### ACTION ITEM
For each line of the data below that contains "will", return that line.

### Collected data
......

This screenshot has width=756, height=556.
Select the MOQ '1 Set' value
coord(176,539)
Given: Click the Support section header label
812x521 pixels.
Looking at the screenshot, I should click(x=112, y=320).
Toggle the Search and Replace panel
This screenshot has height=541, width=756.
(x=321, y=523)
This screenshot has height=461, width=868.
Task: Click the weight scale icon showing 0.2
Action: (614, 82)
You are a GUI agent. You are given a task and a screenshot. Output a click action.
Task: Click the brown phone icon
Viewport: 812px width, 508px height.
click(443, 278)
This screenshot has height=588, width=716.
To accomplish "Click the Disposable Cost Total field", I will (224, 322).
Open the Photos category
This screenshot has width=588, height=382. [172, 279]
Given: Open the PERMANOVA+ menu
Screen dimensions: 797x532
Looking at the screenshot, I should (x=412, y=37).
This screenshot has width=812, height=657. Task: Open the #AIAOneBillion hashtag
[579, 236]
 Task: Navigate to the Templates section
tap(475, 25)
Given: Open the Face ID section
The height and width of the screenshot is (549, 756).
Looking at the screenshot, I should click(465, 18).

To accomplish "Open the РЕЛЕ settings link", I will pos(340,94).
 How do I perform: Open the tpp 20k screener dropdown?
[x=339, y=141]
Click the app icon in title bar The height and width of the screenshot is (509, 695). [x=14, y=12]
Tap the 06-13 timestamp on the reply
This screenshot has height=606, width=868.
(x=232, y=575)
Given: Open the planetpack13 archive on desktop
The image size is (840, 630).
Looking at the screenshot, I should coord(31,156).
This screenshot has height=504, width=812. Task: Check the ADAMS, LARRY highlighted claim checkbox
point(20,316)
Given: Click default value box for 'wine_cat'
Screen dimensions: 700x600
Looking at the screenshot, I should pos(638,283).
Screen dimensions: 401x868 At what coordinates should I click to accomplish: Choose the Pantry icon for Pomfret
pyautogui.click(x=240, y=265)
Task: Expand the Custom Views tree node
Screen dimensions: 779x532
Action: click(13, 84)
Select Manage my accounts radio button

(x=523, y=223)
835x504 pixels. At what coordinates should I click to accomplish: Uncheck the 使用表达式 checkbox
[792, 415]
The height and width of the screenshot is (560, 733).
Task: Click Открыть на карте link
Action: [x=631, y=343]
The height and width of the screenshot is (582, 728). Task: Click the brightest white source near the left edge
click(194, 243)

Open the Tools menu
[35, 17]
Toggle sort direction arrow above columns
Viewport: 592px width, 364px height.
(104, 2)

......

### ANSWER BOX
To accomplish "Click the Disposable Cost Total field", I will (224, 322).
To accomplish "Open the РЕЛЕ settings link", I will pos(340,94).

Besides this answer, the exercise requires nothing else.